EXERCISE OBJECTIVE: Write out the listing below line for line, from its first line up to and including the line with "tap(224, 325)". Leave the pictures out.

MATERIAL FOR THIS TASK:
** begin **

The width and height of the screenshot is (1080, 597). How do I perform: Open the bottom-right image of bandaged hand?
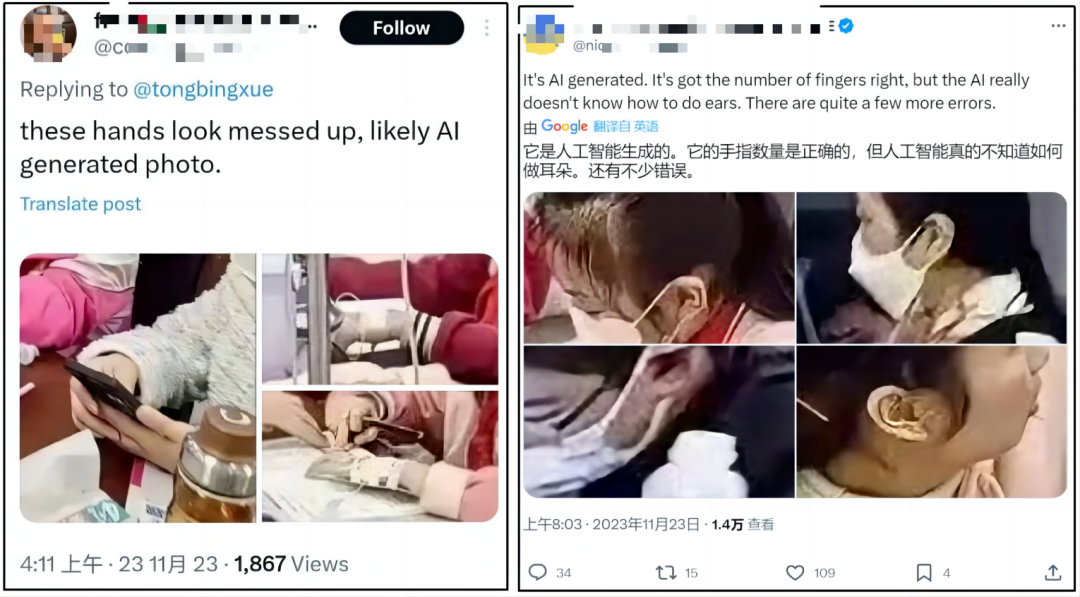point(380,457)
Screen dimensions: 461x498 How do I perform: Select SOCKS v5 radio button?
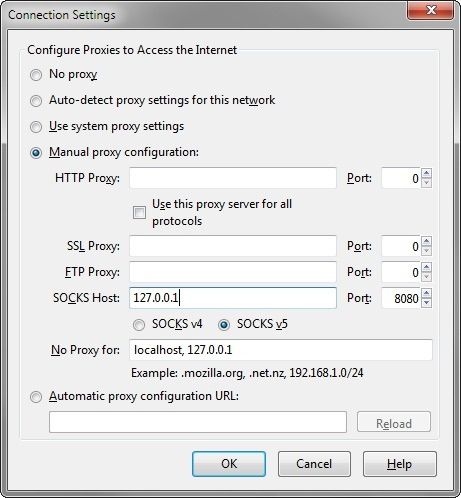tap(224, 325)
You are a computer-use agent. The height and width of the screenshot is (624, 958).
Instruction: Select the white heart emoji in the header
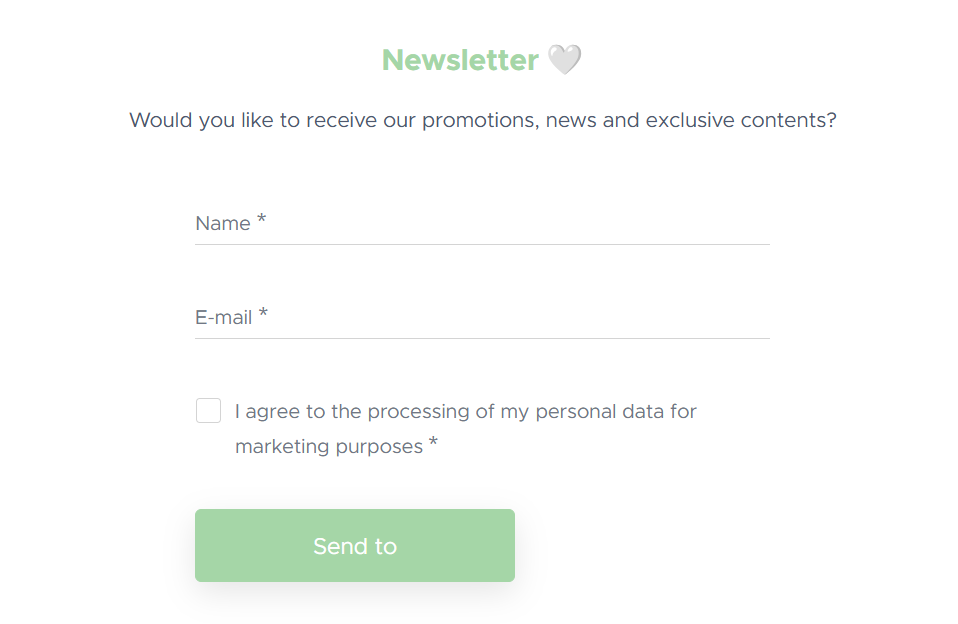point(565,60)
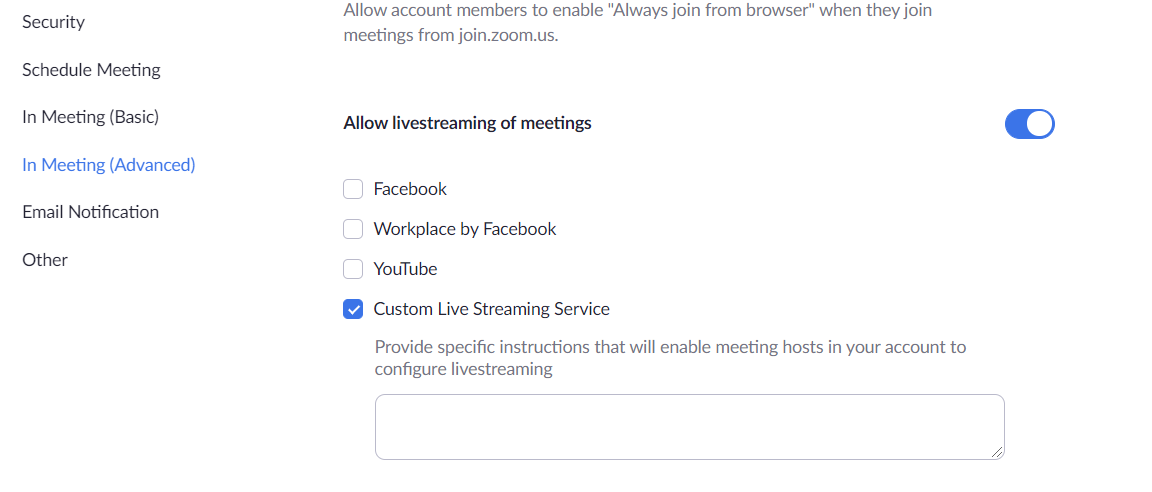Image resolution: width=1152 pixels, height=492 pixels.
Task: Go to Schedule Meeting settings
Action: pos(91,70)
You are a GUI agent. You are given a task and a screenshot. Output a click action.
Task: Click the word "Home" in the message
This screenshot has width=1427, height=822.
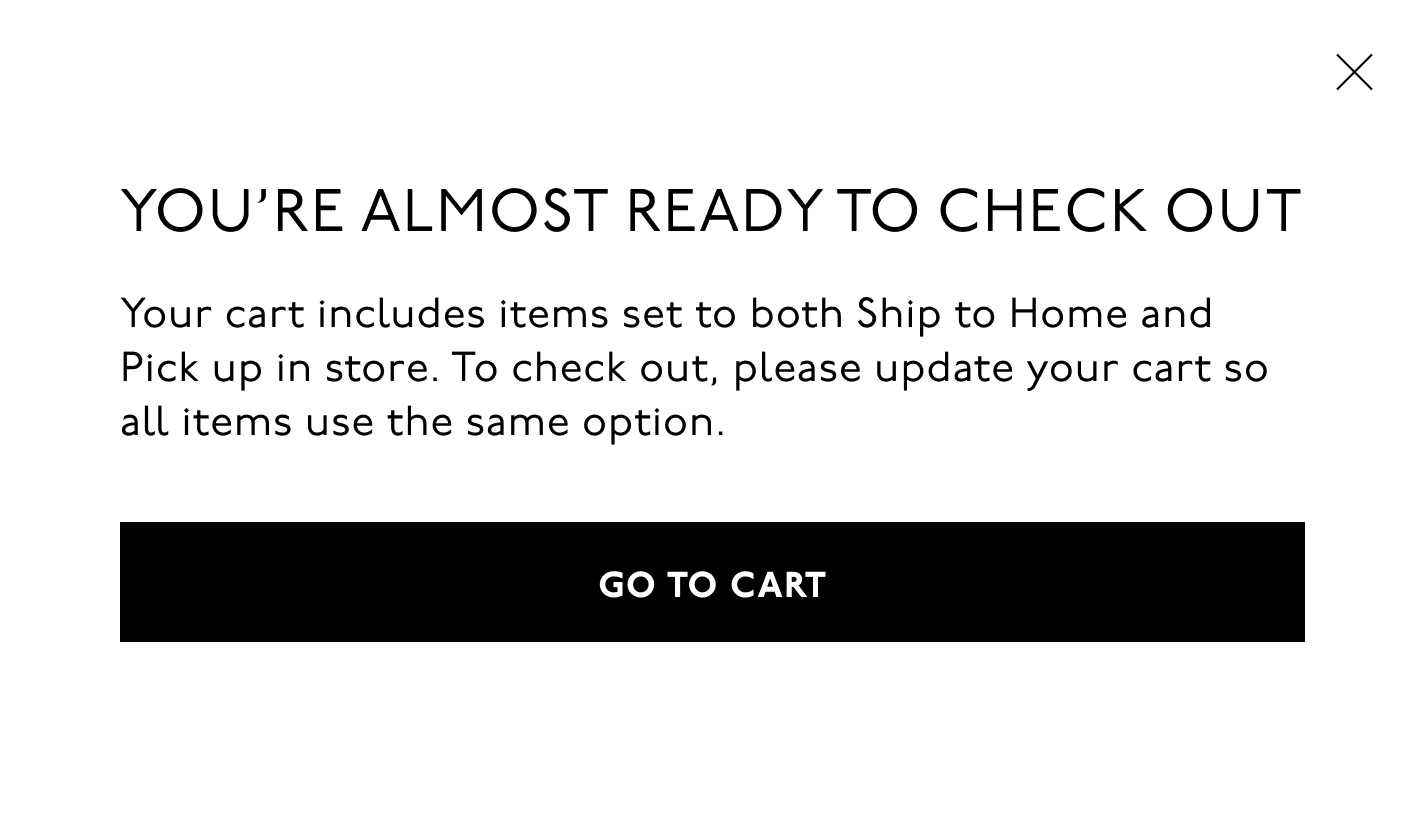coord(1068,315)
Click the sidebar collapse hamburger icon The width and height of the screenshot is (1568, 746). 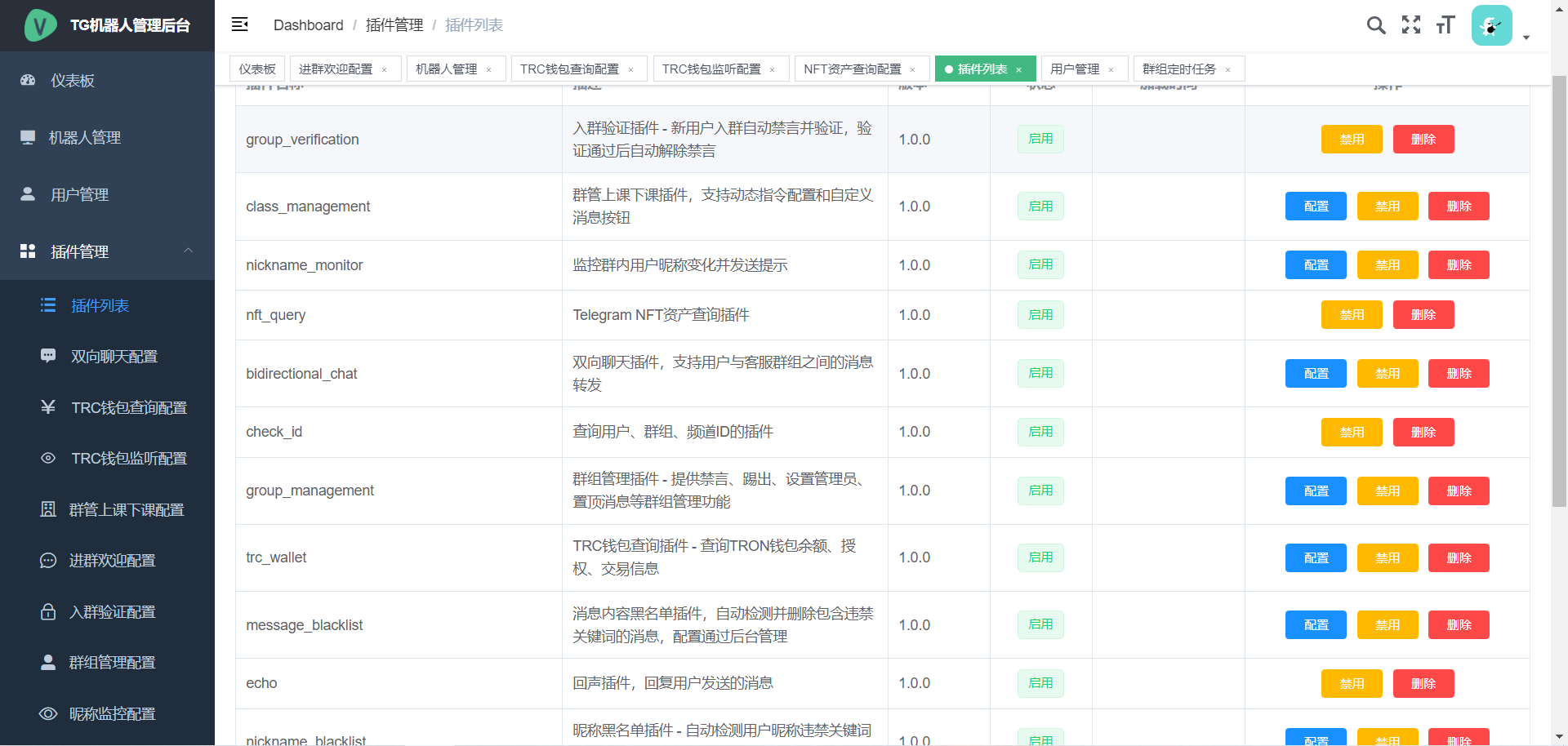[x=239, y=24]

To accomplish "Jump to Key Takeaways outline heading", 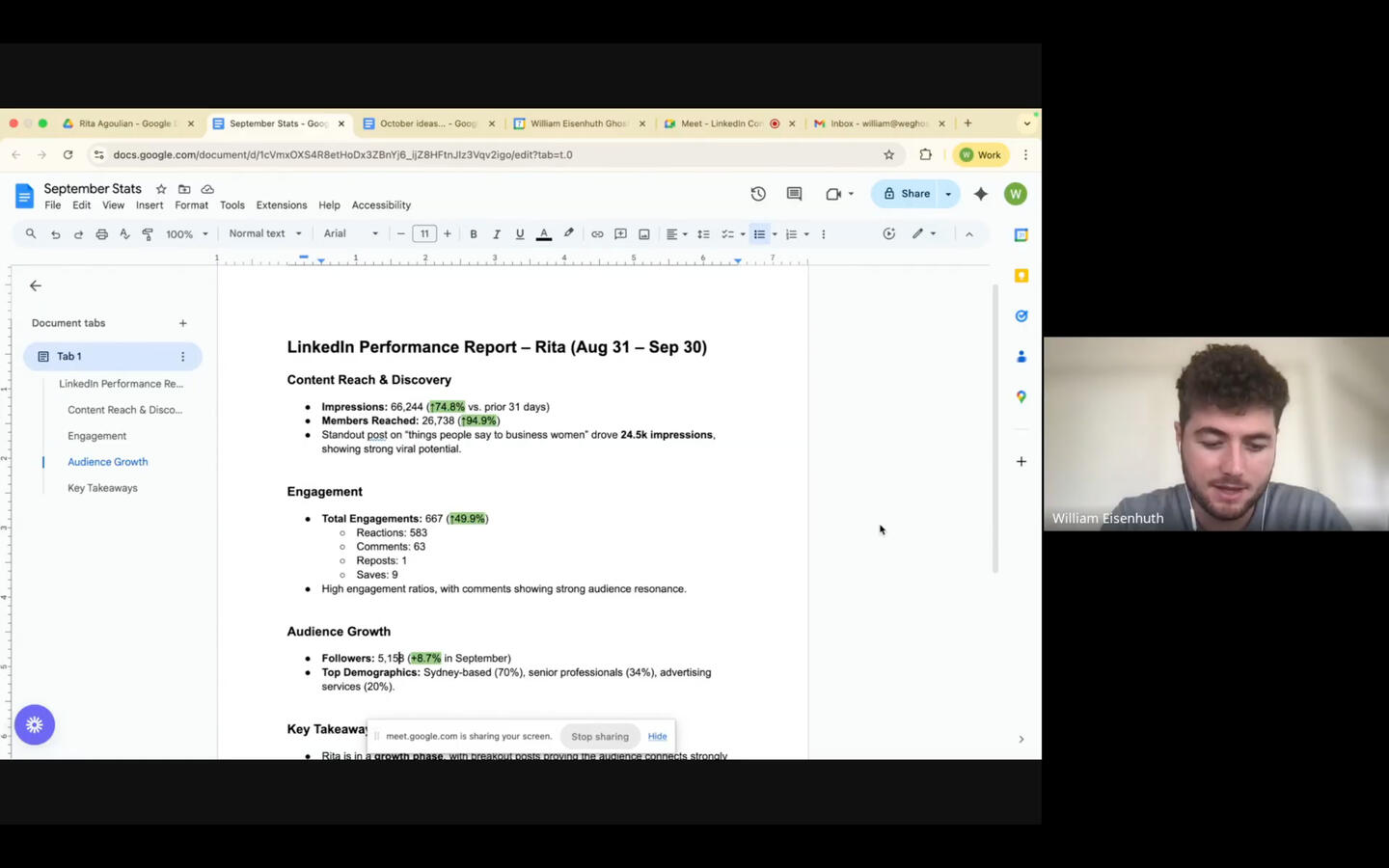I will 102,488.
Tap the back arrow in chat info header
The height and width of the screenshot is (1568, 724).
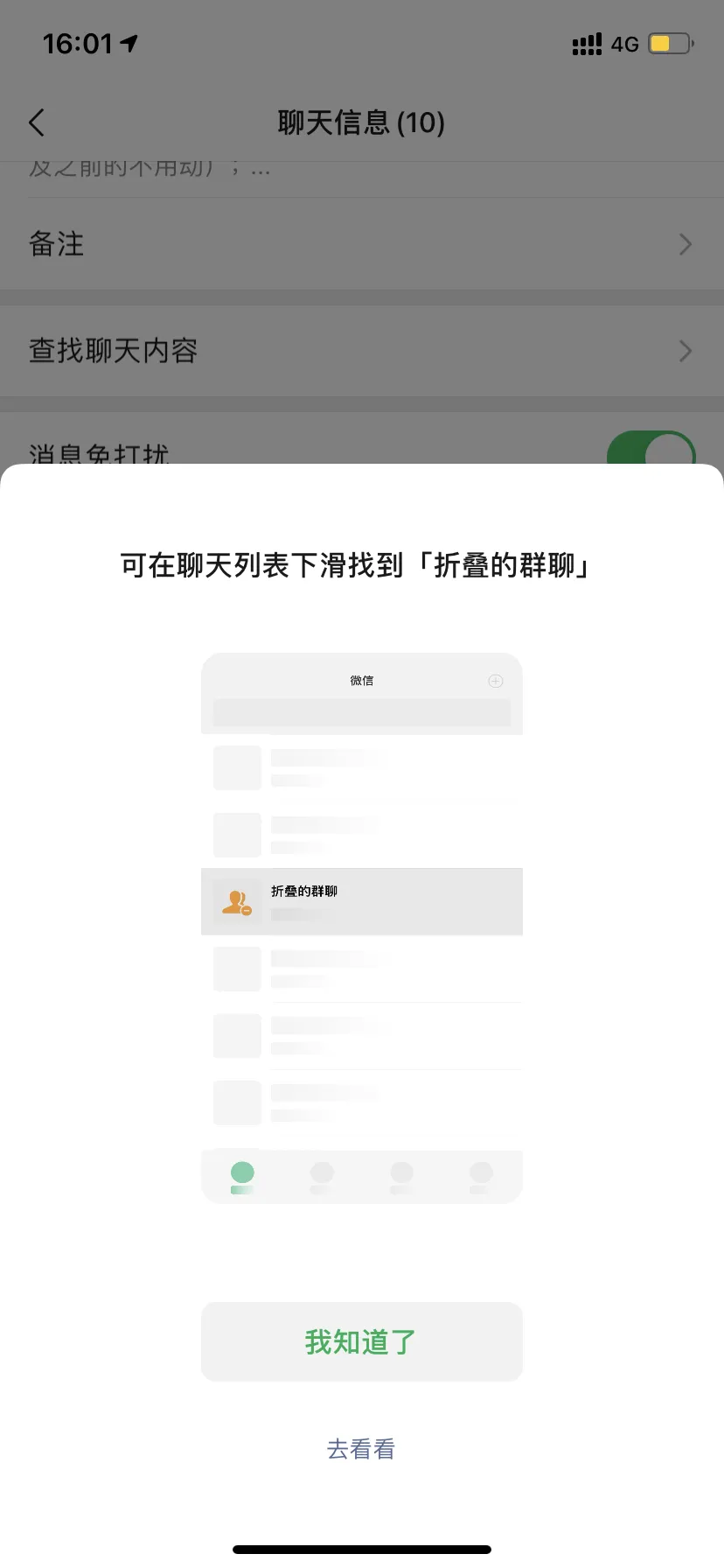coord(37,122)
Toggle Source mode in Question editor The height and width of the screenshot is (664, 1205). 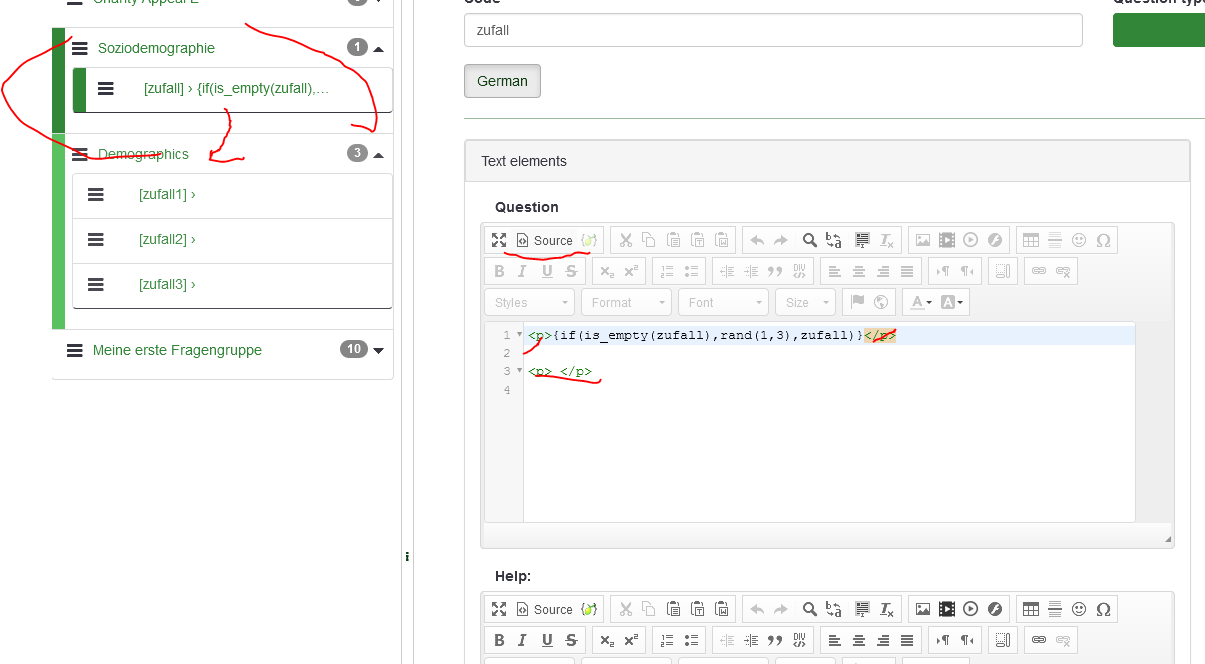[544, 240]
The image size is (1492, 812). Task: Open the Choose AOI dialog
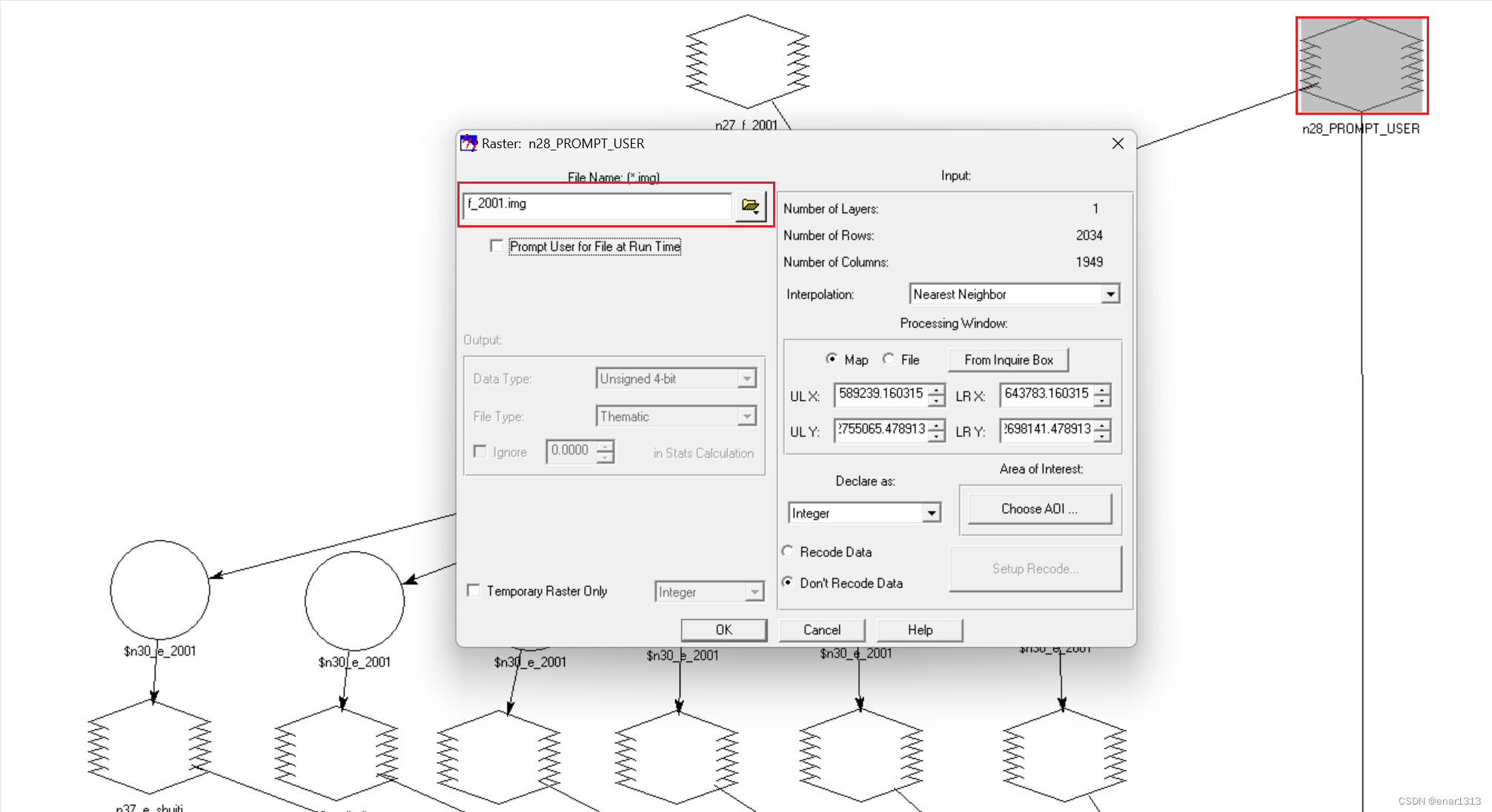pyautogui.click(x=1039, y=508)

** end **

THE SOLUTION:
The width and height of the screenshot is (1080, 597). How do I perform: Open the bottom-right image of bandaged hand?
point(380,457)
Screen dimensions: 461x498 How do I perform: Select SOCKS v5 radio button?
tap(224, 325)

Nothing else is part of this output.